EXERCISE REQUIREMENTS: All lines of the records below that contain the word "uuteen" must be listed.

RECORD EXTRACTS:
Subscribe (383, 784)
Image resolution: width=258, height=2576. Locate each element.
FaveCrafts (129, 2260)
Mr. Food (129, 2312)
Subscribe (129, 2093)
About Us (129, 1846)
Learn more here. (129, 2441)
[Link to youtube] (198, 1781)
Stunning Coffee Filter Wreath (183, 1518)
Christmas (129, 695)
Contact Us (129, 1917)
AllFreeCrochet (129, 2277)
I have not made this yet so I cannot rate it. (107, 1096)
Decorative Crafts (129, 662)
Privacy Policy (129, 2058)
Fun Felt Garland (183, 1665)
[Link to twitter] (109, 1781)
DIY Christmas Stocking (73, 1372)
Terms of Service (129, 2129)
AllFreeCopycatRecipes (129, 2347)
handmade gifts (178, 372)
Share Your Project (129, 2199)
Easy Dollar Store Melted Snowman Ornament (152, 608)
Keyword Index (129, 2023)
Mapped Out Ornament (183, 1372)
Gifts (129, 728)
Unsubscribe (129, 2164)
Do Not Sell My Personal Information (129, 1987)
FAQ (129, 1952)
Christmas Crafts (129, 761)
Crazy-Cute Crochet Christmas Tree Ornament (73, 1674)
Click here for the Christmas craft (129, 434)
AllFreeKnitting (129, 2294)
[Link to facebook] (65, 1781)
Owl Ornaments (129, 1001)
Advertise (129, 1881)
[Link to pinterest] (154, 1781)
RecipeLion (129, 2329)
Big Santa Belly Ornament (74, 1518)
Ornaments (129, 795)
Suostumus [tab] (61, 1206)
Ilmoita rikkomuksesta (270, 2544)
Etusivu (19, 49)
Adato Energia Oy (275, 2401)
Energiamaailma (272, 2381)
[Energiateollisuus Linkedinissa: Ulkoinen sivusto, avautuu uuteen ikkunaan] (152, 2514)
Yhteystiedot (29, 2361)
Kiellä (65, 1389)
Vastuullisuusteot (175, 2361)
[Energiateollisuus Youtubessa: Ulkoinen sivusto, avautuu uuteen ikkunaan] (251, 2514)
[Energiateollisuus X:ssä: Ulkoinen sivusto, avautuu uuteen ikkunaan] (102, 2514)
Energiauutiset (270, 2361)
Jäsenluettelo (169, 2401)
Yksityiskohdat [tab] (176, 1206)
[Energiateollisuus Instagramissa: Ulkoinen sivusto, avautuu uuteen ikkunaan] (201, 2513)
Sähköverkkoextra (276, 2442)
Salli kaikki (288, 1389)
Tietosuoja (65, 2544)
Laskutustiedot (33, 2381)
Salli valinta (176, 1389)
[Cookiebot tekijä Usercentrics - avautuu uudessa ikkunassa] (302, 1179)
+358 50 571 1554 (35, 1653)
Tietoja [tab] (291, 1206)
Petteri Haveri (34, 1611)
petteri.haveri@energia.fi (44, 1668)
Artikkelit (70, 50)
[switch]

SOLUTION TO THIS PROBLEM:
[Energiateollisuus Linkedinissa: Ulkoinen sivusto, avautuu uuteen ikkunaan] (152, 2514)
[Energiateollisuus Youtubessa: Ulkoinen sivusto, avautuu uuteen ikkunaan] (251, 2514)
[Energiateollisuus X:ssä: Ulkoinen sivusto, avautuu uuteen ikkunaan] (102, 2514)
[Energiateollisuus Instagramissa: Ulkoinen sivusto, avautuu uuteen ikkunaan] (201, 2513)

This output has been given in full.